Amid fears that the credit crunch will cause the G8 to backpedal on pledges to cut carbon emissions and increase aid to poor countries by US$50 billion a year, the prime minister used an interview with the London-based Guardian ahead of next week’s G8 summit to stress the need for united action in the West to reduce dependency on fossil fuels and boost food production in developing countries.
“The world is suffering a triple challenge: of higher fuel prices, higher food prices and a credit crunch. My message to the G8 will be that instead of sidelining climate change and the development agenda, the present economic crisis means that instead of relaxing our efforts we have got to accelerate them.
“This agenda is not just the key to the environment and reducing poverty, but the key to our economic future as well,” Brown said.
After a year that has seen growth slow sharply in many G8 countries, including the UK, and oil prices double to US$145 a barrel, he said the summit would be judged on whether it rolled back protectionism, supported projects for cleaner energy, and came up with blueprints for reducing global oil and food prices.
On the eve of his first G8 summit as prime minister, he said he would consider it to be a success if the G8 showed unity, gave strong backing to a new global free-trade deal, and pushed ahead on climate change and development.
The prime minister said that the state of the global economy meant the summit would have echoes of those in the 1970s.
“But in the 70s, many of the problems we faced were national, not global.
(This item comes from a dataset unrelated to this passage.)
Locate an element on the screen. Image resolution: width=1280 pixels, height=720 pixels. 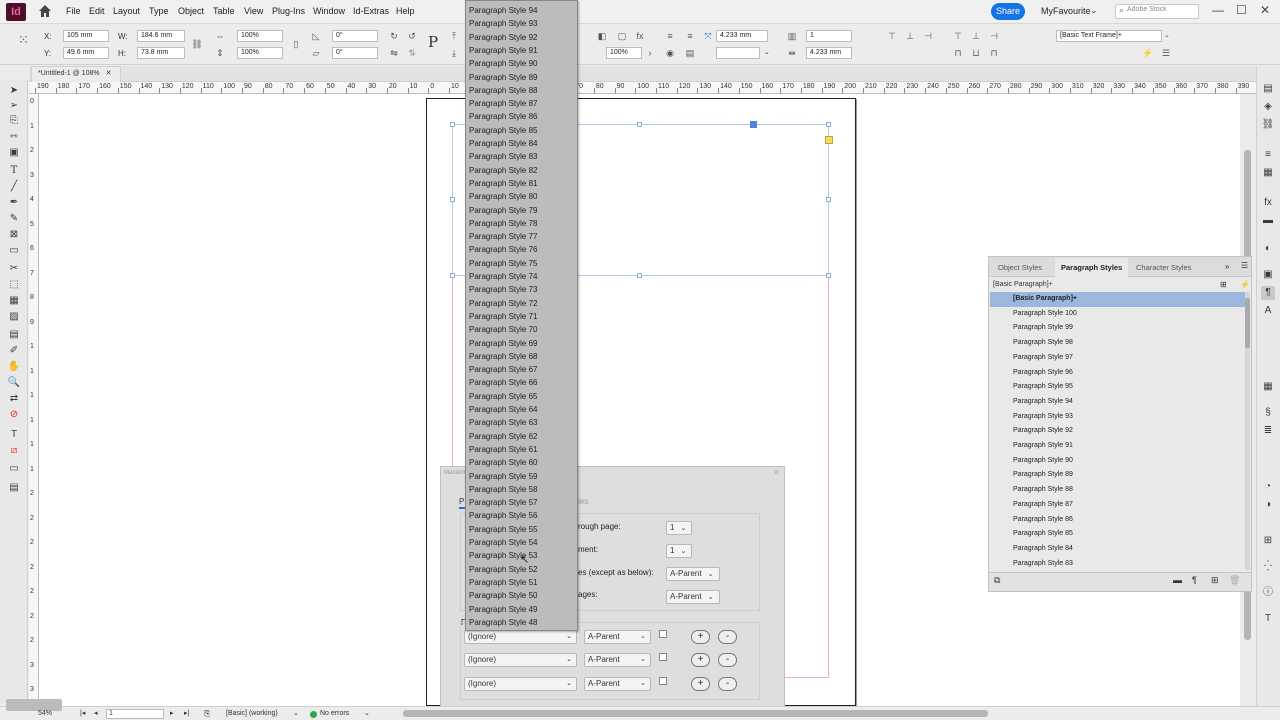
gap-tool-icon: ⇿ is located at coordinates (14, 137).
The problems we have today are global and they require global solutions,” he said.
On climate change, Brown said he was hoping the G8 would make progress towards a new climate change deal in Copenhagen next year, agree to “turn the World Bank into an energy bank as well as a development bank,” and show a “clear understanding of the importance of renewables to our energy and environmental future.”
The UK believes that a stalling of progress on Africa this year will make it impossible for the UN to hit its millennium development goals, set for 2015, but Brown said that fighting poverty was also in the best interests of the west.
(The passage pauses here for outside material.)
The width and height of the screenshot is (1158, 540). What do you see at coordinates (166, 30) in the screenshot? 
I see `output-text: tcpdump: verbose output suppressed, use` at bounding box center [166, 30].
“Unless we help poor countries to become more prosperous through education, health and economic development, we will be piling up the problems of global inequality,” he said.
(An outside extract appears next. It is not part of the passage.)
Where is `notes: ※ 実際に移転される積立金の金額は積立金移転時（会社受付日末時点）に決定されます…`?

The UK is pressing the G8 to boost the number of health workers in poor countries, bankroll the expansion of education and invest in higher farm production.
“I’ll be telling people that the worst possible thing would be to drop the development agenda because it holds the key to the economic challenge. If we don’t produce enough agriculture, we are going to have food shortages, and Africa needs help to develop its agriculture. We can’t solve the problems of food and fuel shortages unless developing countries are involved,” he said.
Christian Aid supported Brown’s call for higher food production in developing countries, but said free trade had proved disastrous for many struggling nations. Oliver Pearce, author of a report released yesterday by the development charity, said: “Food security will be high on the agenda when the G8 meets. Rich countries must accept that nothing less than a new, pro-poor agricultural revolution is needed if future shortages are to be avoided.
“Agricultural polices imposed on poor countries in the past few decades have had a ruinous effect. In return for trade and aid, they have been forced to remove protective tariffs from agricultural produce, reduce subsidies and lift price controls,” he said.
Development charities blame the increase in land given over to biofuels for the food crisis, but the prime minister was noncommittal on the issue.
“I feel there are good and bad biofuels,” he said, in advance of the imminent publication of the UK government’s Gallagher report into their impact.